Council under fire for £134m art collection
- Published
A council has come under fire after new figures revealed it owns £134m worth of art - yet almost 90% of the collection is not on display.
Campaigners have criticised the value of the collection, owned by Bristol City Council, which is believed to be the third highest for any local authority in the country.
Pressure group the TaxPayers' Alliance is urging the authority to sell some of the collection to help balance its books.
The council said Bristol museums' collection is a "vital part of the city's cultural and educational offer", adding that there are "ethical principles and standards of practice" it must follow.

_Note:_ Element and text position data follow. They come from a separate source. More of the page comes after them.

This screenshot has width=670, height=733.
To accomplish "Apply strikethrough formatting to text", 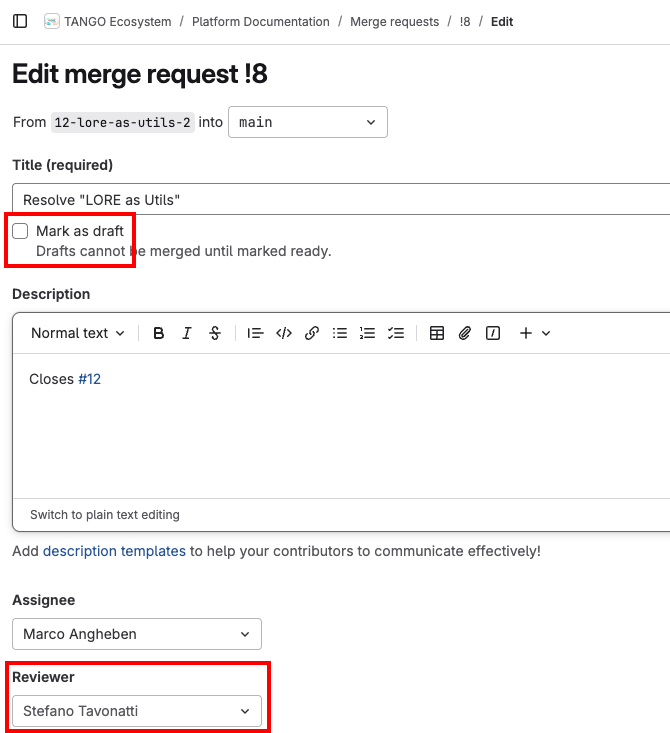I will tap(214, 333).
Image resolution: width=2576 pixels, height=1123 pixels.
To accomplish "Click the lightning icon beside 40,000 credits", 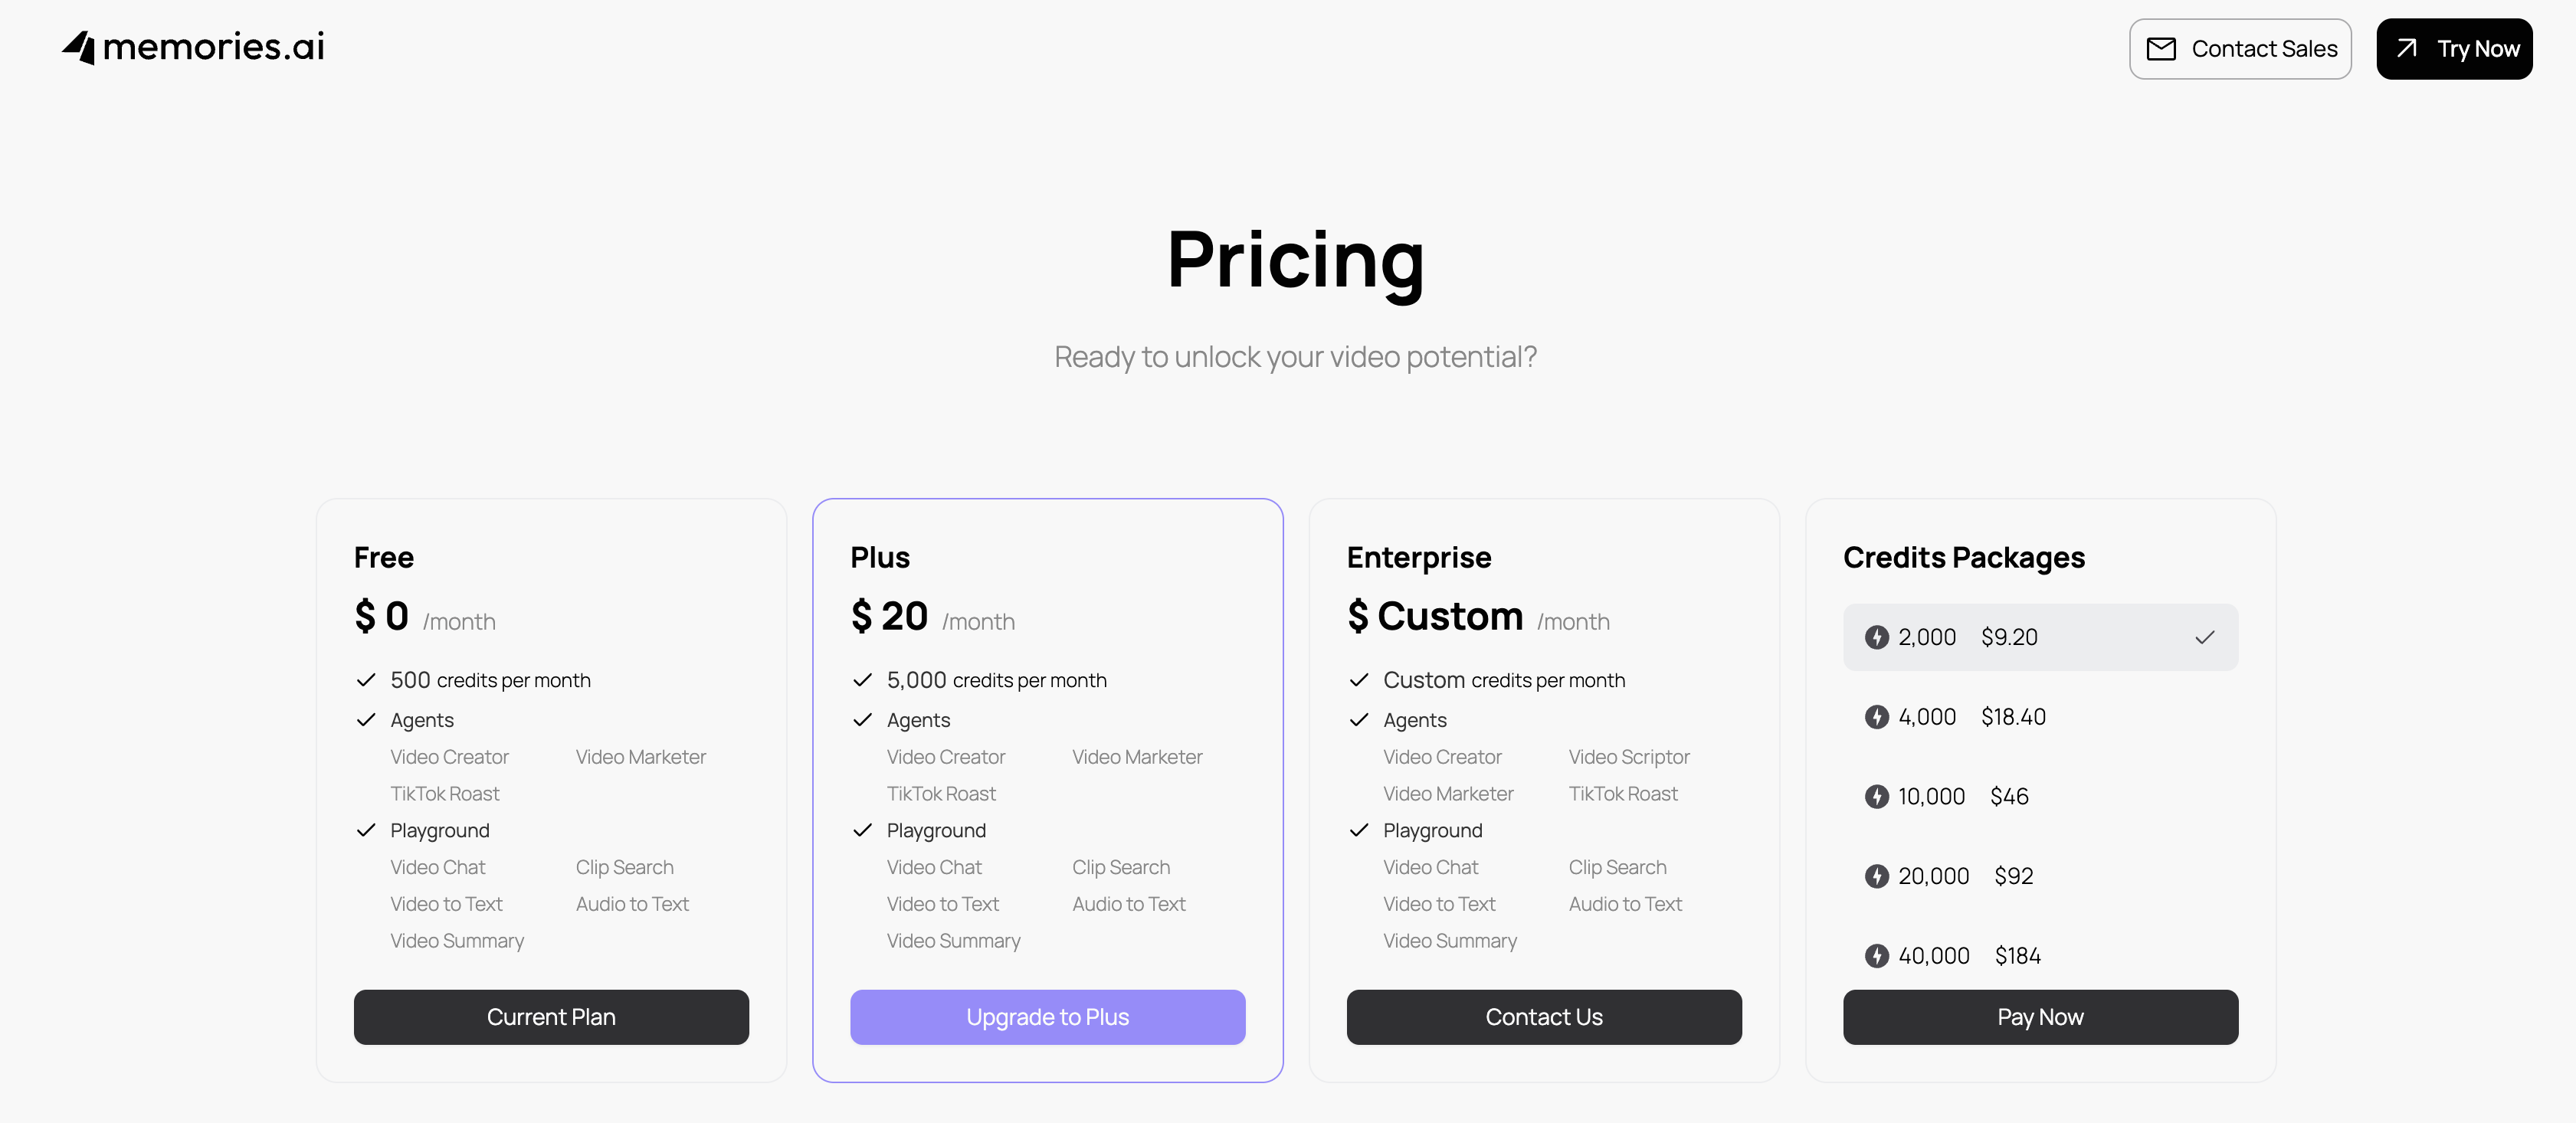I will 1876,956.
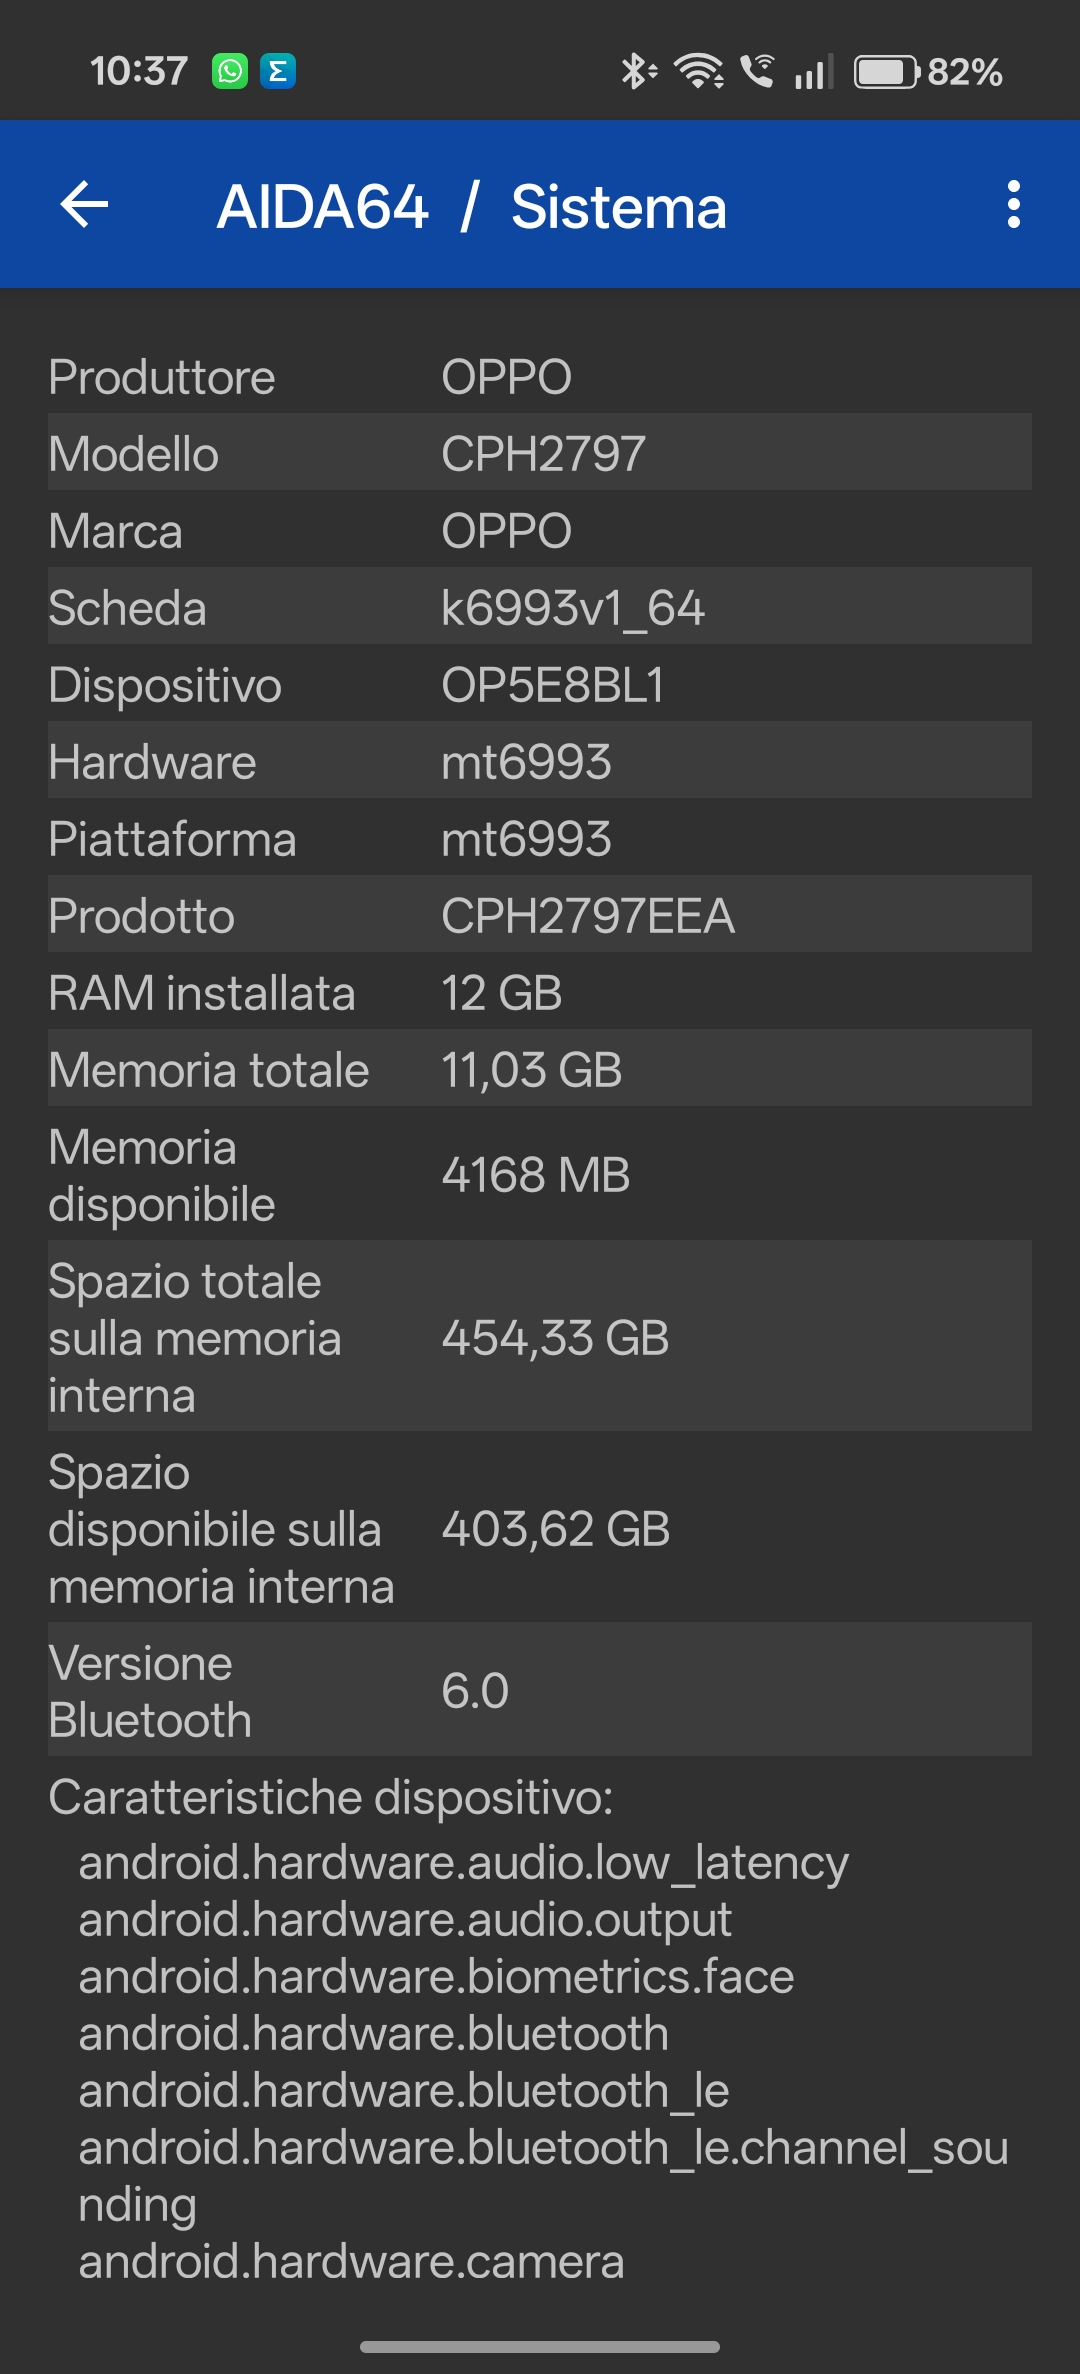Tap the AIDA64 / Sistema title
Image resolution: width=1080 pixels, height=2374 pixels.
point(472,207)
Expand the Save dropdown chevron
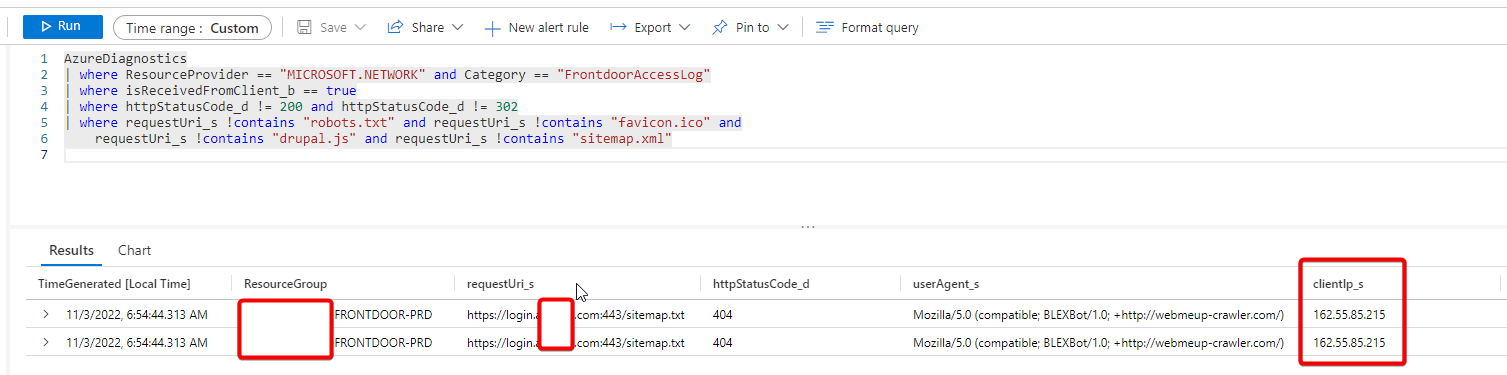1507x375 pixels. [360, 28]
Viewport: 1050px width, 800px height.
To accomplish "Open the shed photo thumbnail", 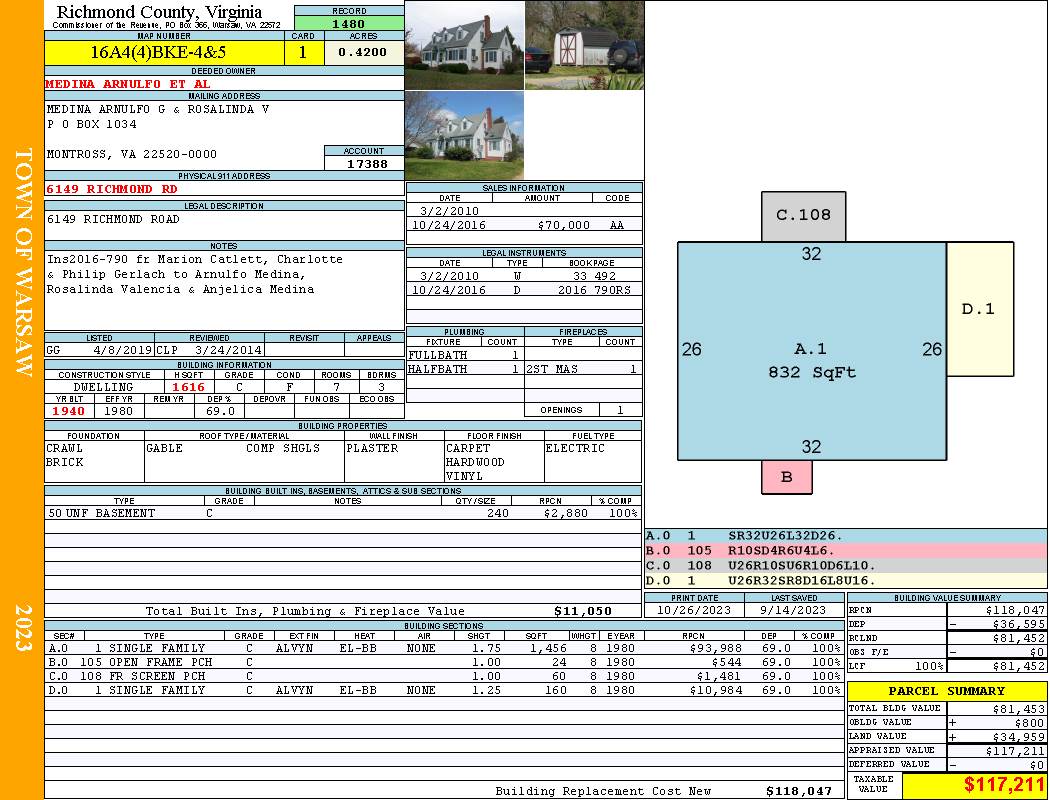I will [x=584, y=45].
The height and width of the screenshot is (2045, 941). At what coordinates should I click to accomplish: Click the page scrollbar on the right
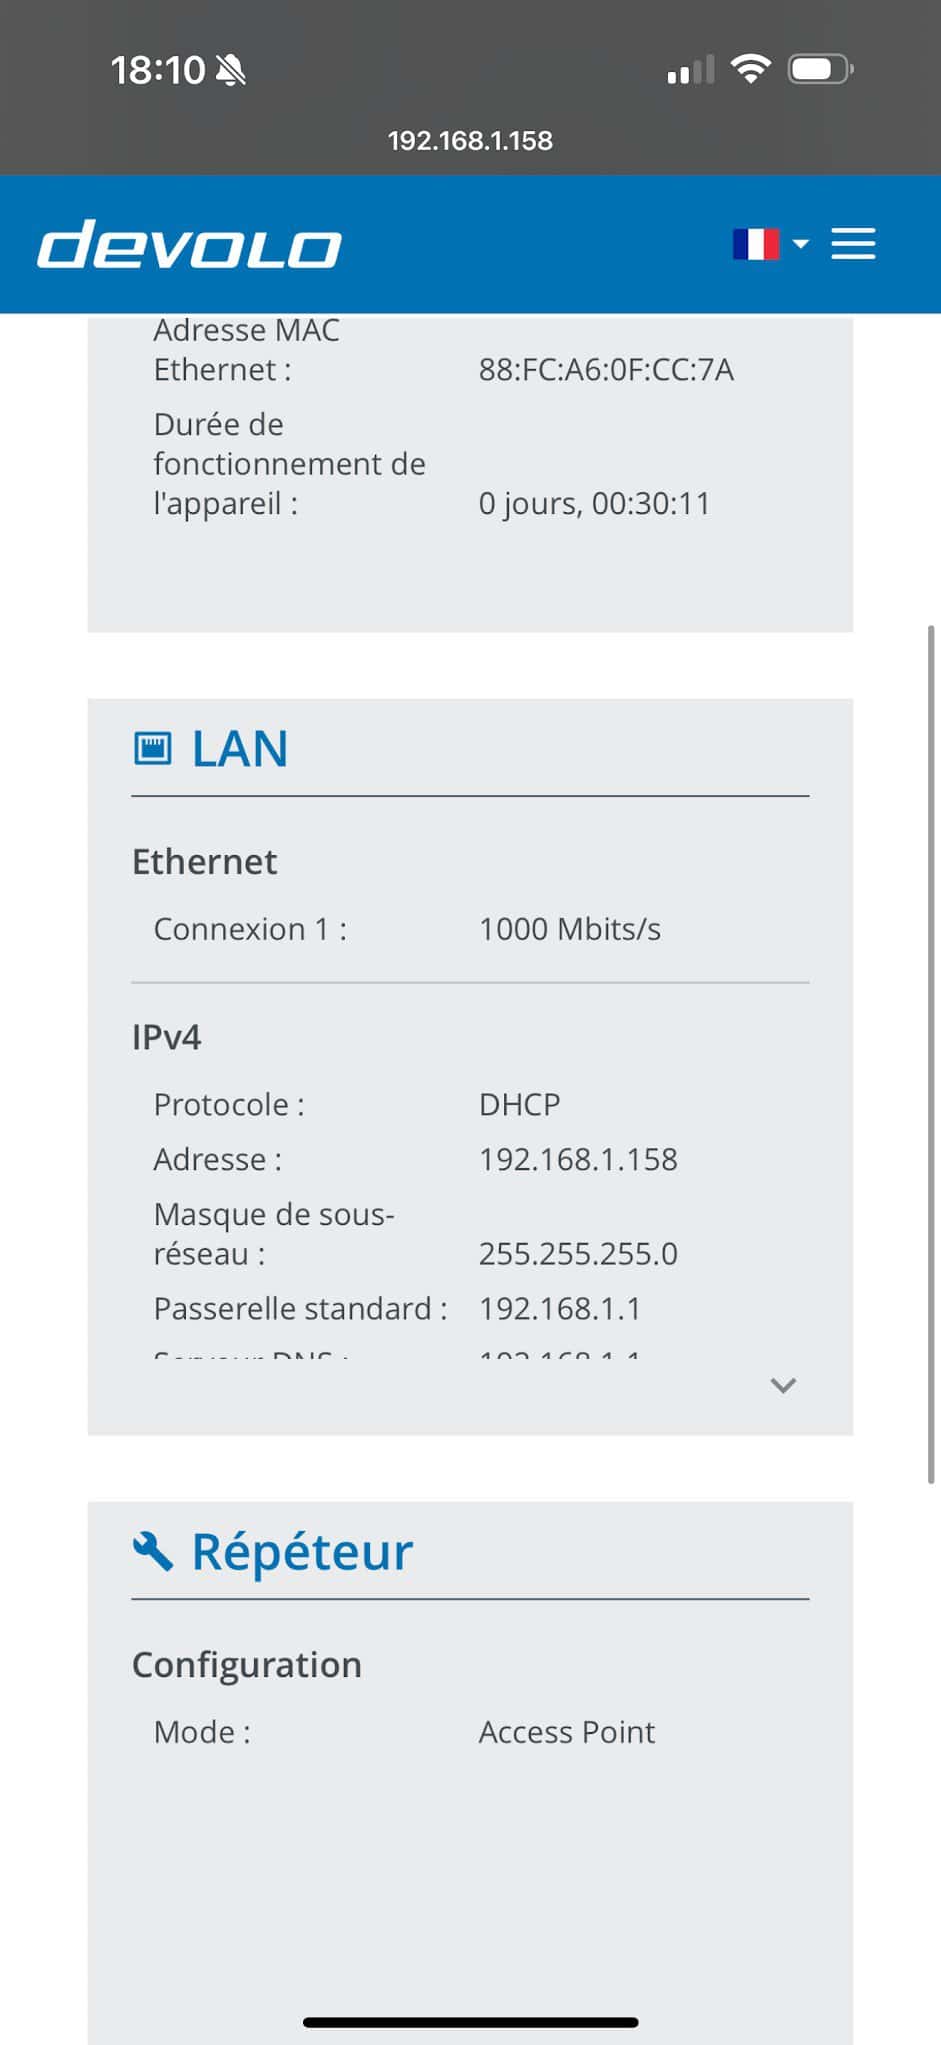[x=931, y=1050]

The council owns nearly 38,000 works of art, including five by Bristol street artist Banksy, with each worth an average of more than £3,500.
But only 4,245 pieces - 11.2% - are on public display, said the Local Democracy Reporting Service.
In February, councillors approved City Hall's annual budget which contained £39.3m of cuts over the next five years, including £24m for 2024/25, after finance officers warned that the authority faces a peak funding shortfall of £32.2m in the period up to 2028/9.
The number of art items and proportion on public display was revealed in a response to the TaxPayers' Alliances' Freedom Of Information request, which it sent to all 397 councils and resulted in a report by the organisation in May called 'Wasting Monet?'.
Bristol City Council withheld the total value of the collection but this is included in its own annual draft accounts, published earlier this month.
This meant it was not included in a table in the report naming the UK's top 10 local authorities who own the most expensive amount of artwork.
If it had, the city council would have been third, behind Manchester's £384m and Southampton with £190m - but ahead of fourth-placed Leeds which has a £110m art collection.
'Record-busting tax hikes'
The average local authority collection's is worth £8.7m, of which only 28% is on public display, with Bristol's collection valued far higher and its proportion on show much lower.
The Taxpayers' Alliance said that despite being in nearly £100bn of combined debt, UK councils had built up art collections worth almost £1.5bn.
Report author Jonathan Eida said: “These findings won’t paint a pretty picture for hard-pressed taxpayers who have been hammered year after year by record-busting council tax hikes."
Bristol's collection of 37,983 works of art is nearly 15 times bigger than the National Gallery's and six times that for the average council.
A Bristol City Council spokesperson said: “Bristol museums’ collection is a vital part of the city’s cultural and educational offer, with a value that extends beyond an insurers’ estimate.
“Although some may call for cultural assets to be sold off, there are ethical principles and standards of practice that museums are expected to uphold and promote, which include how collections are treated and the sale of items for financial purposes."